Copy out the lines from the one containing "This screenshot has" up to and including the one containing "coord(263,573)", character for character.

#### Exercise materials:
start
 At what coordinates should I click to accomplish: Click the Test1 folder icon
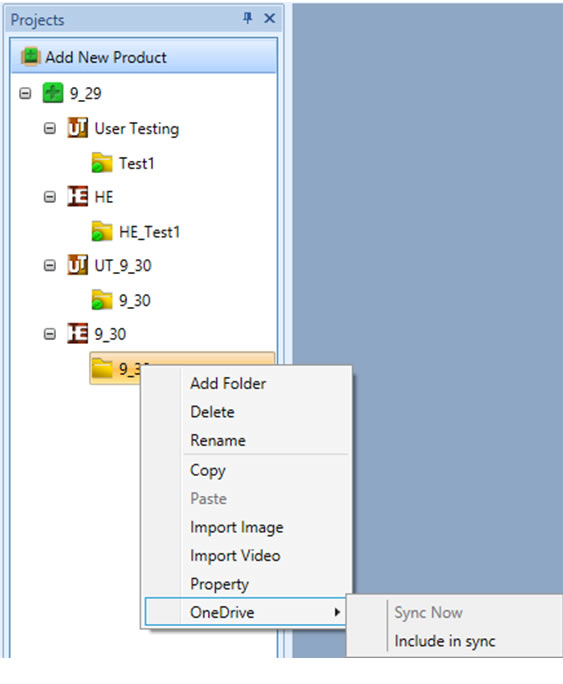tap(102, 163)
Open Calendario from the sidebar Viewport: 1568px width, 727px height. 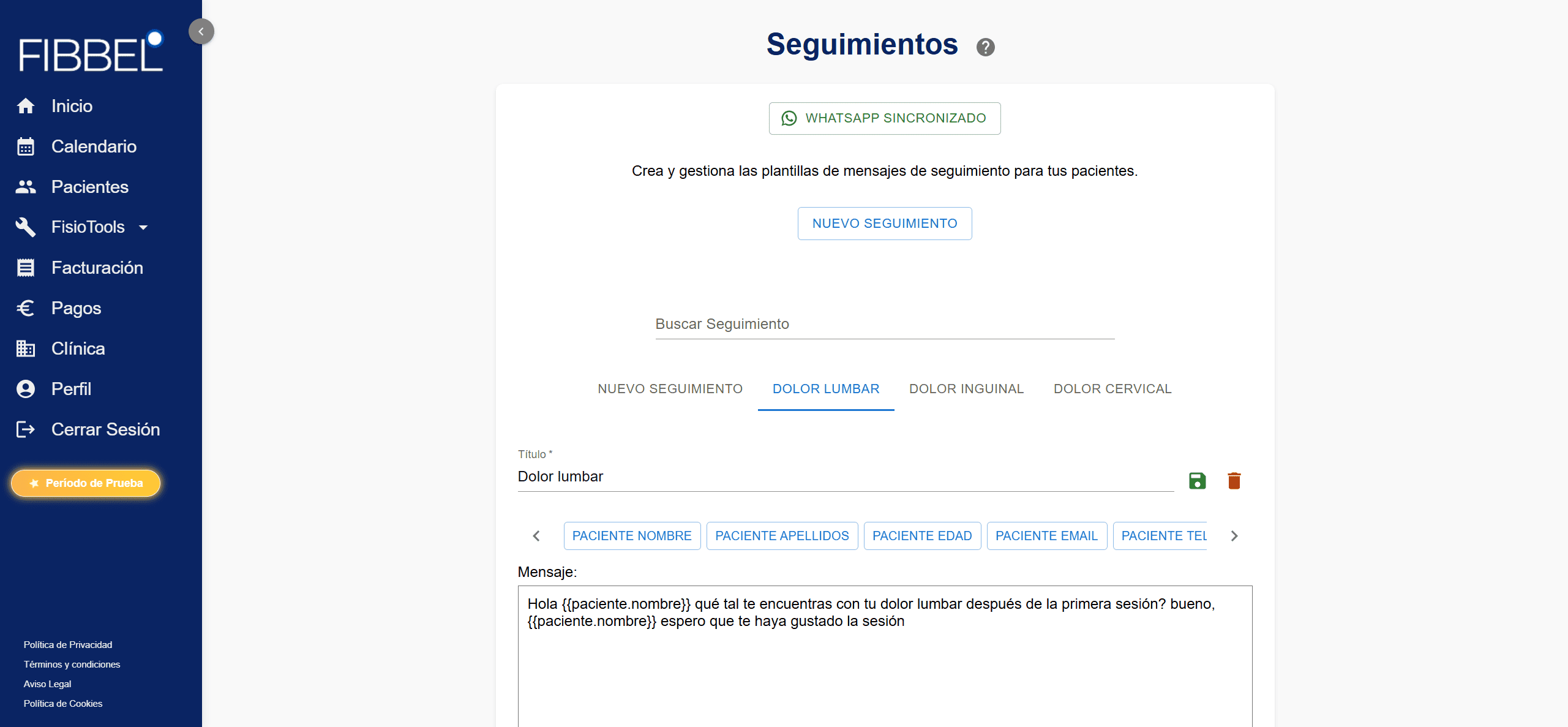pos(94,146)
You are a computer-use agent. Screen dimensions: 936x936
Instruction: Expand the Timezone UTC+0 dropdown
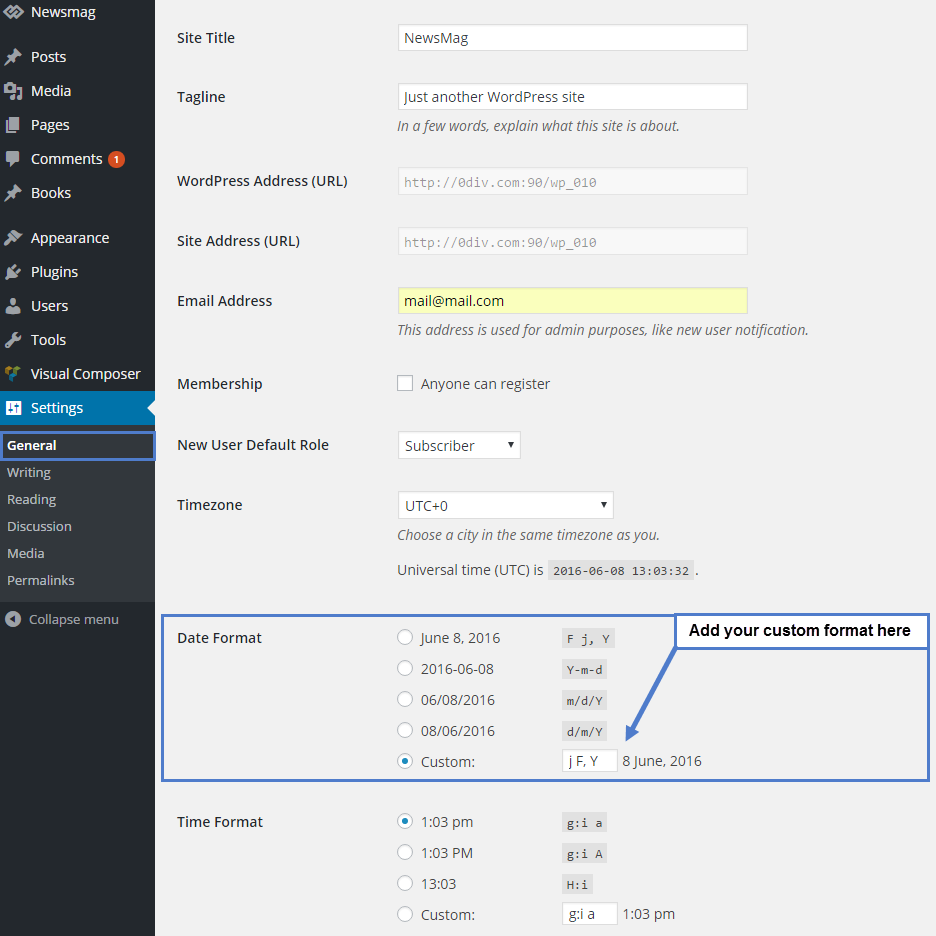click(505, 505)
end
start
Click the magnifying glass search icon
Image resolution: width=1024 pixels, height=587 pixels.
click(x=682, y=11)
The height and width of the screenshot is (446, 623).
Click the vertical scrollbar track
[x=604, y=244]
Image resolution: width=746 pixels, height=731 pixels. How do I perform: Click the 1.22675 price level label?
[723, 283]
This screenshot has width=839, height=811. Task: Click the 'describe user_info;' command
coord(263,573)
end
#### Written answer:
This screenshot has width=839, height=811. Task: Click the 'describe user_info;' command
coord(263,573)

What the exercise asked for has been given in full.